YOUR GOAL - Could you filter the material and copy every line where the word "width" occurs?

DATA FOR THIS EXERCISE -
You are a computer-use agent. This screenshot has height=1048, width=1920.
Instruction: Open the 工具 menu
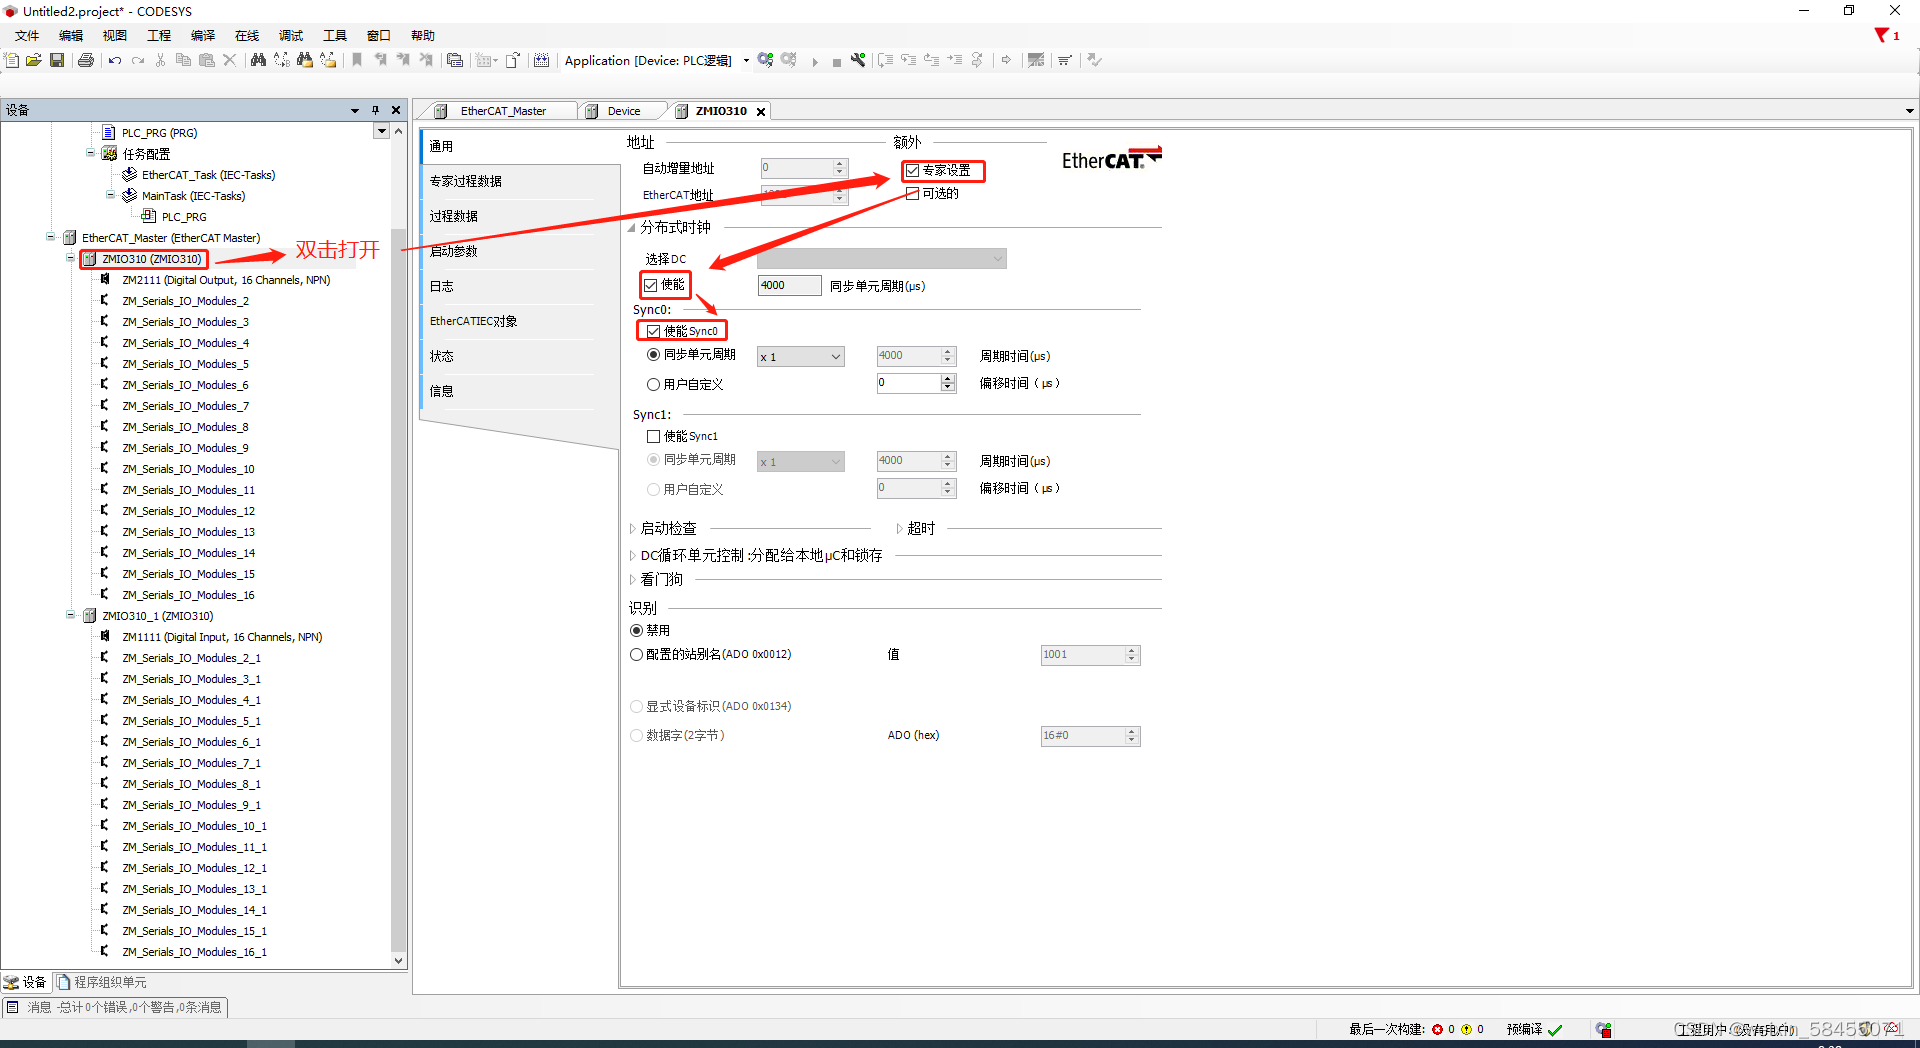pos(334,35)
==
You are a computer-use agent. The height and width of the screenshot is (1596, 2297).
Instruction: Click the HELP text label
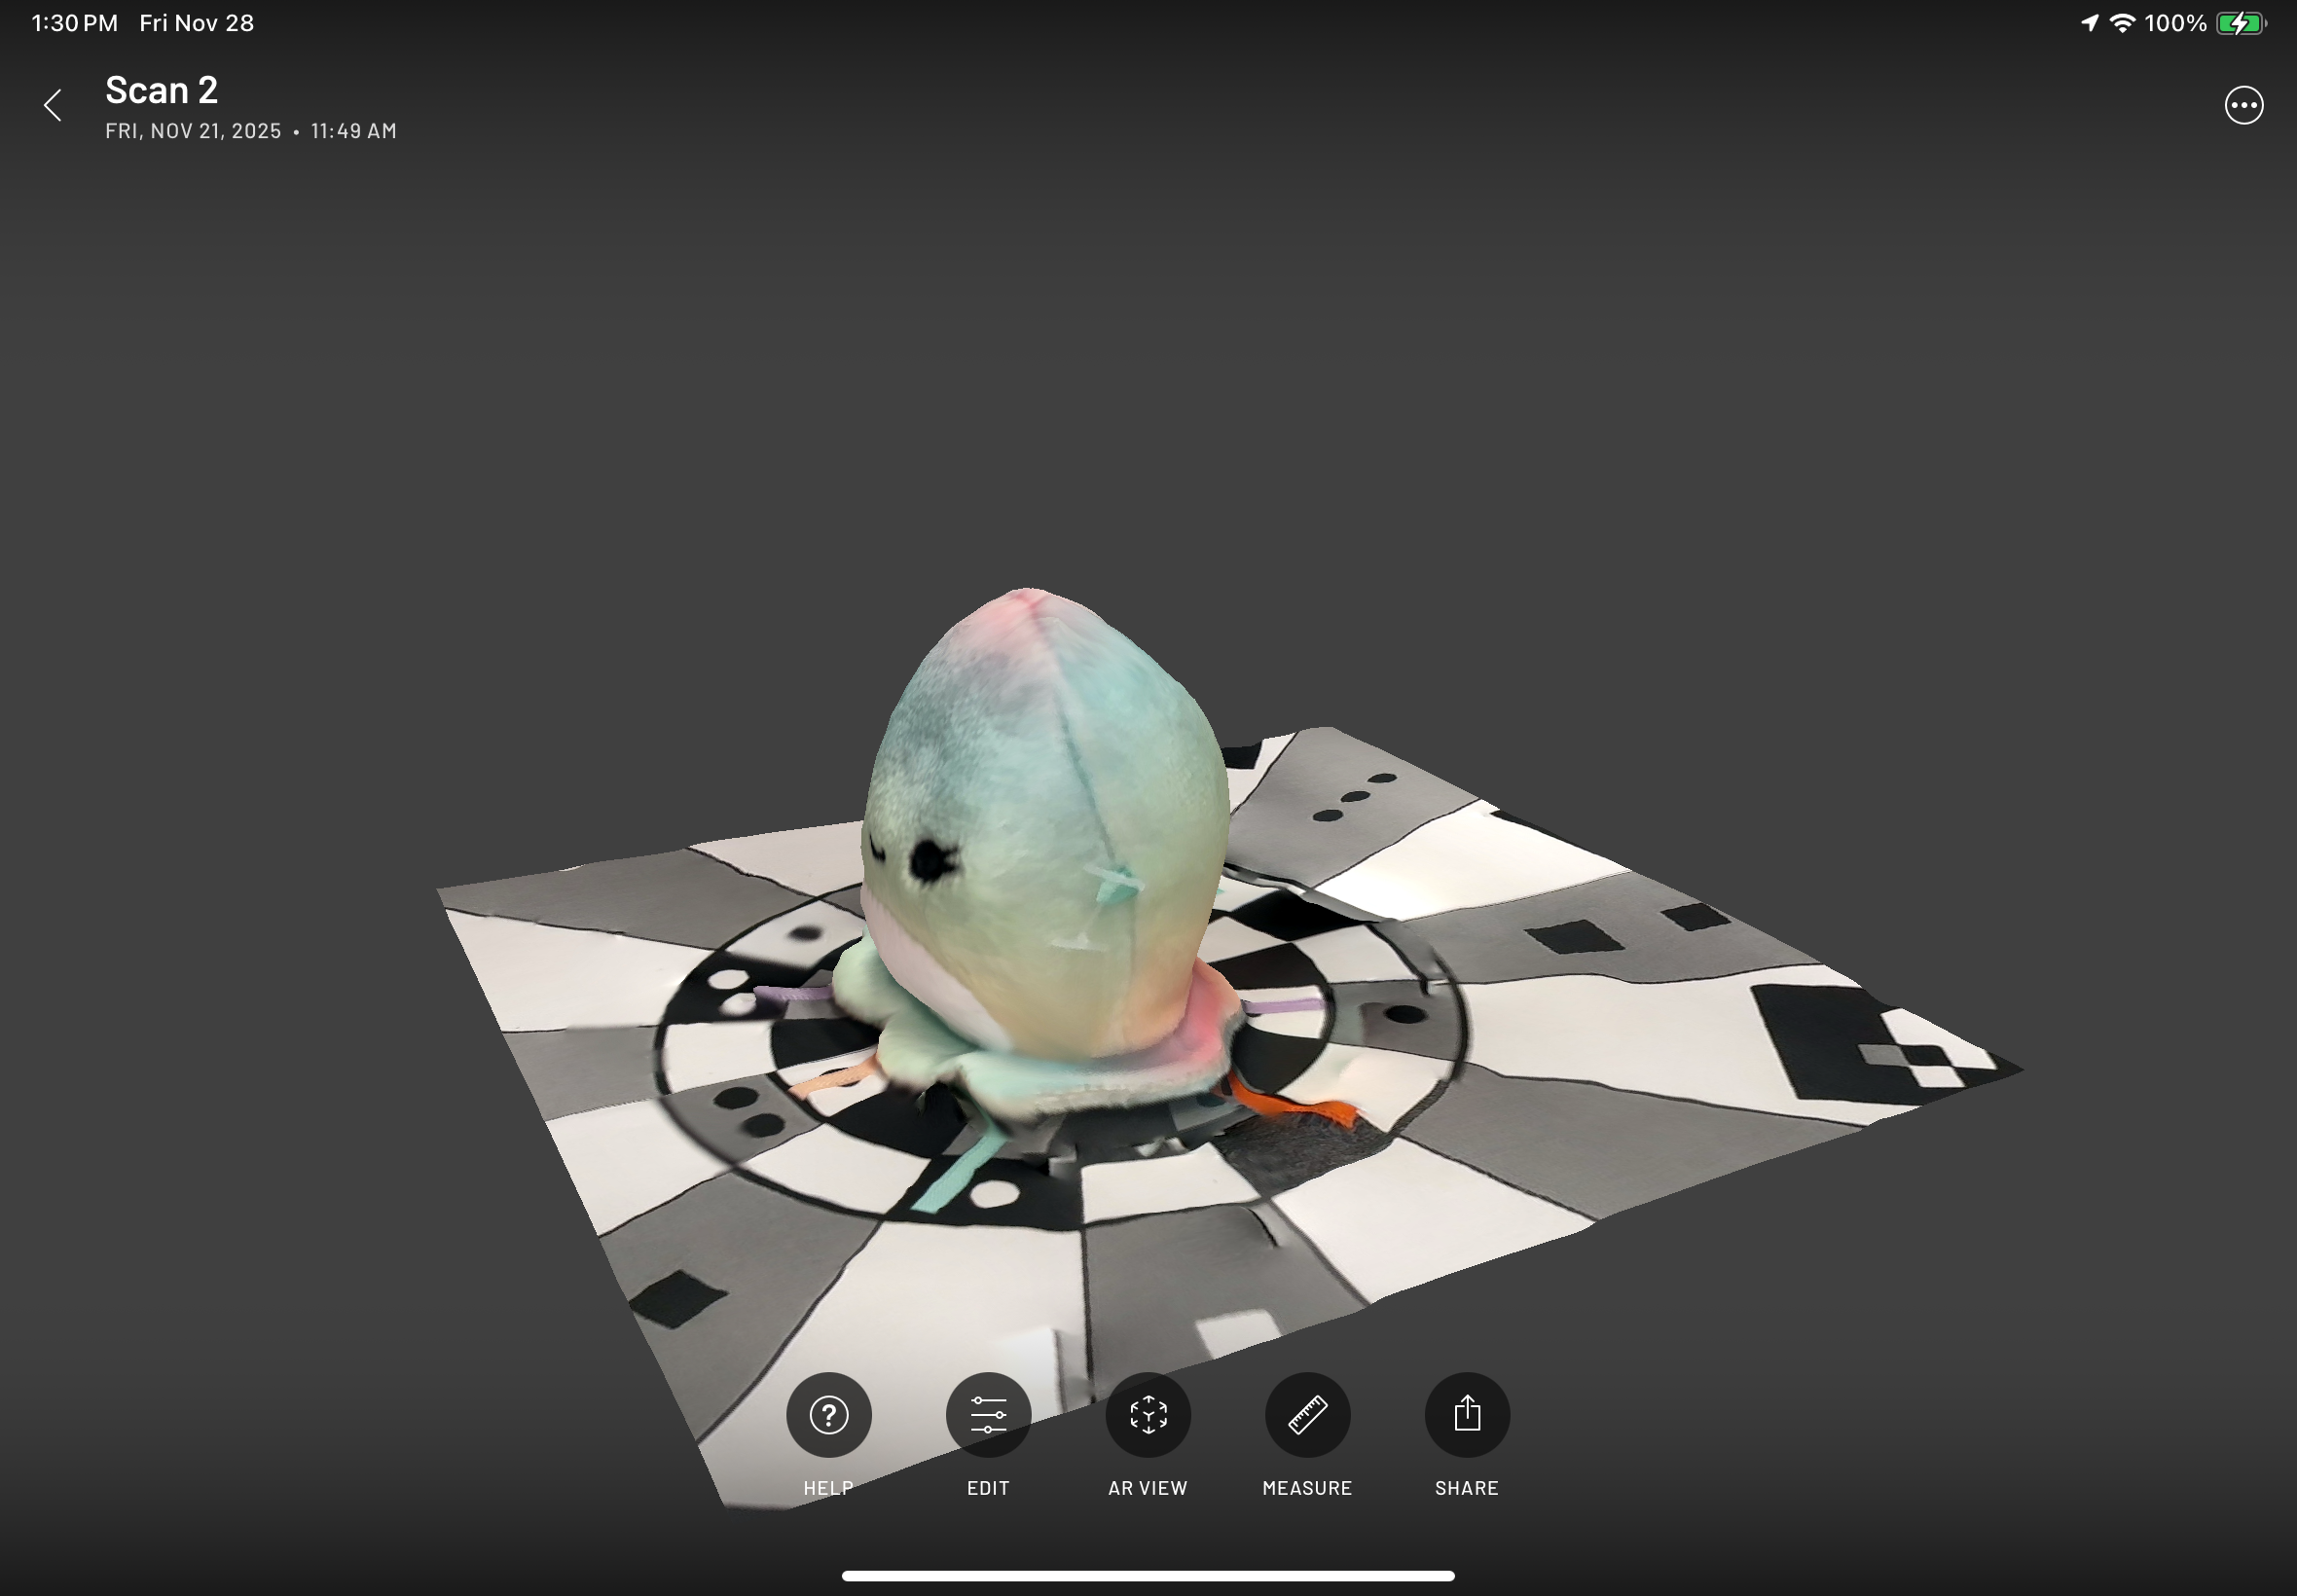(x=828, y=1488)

FINISHED TASK -
You are a computer-use agent. This screenshot has height=1048, width=1920.
You are a computer-use agent. The height and width of the screenshot is (1596, 2297).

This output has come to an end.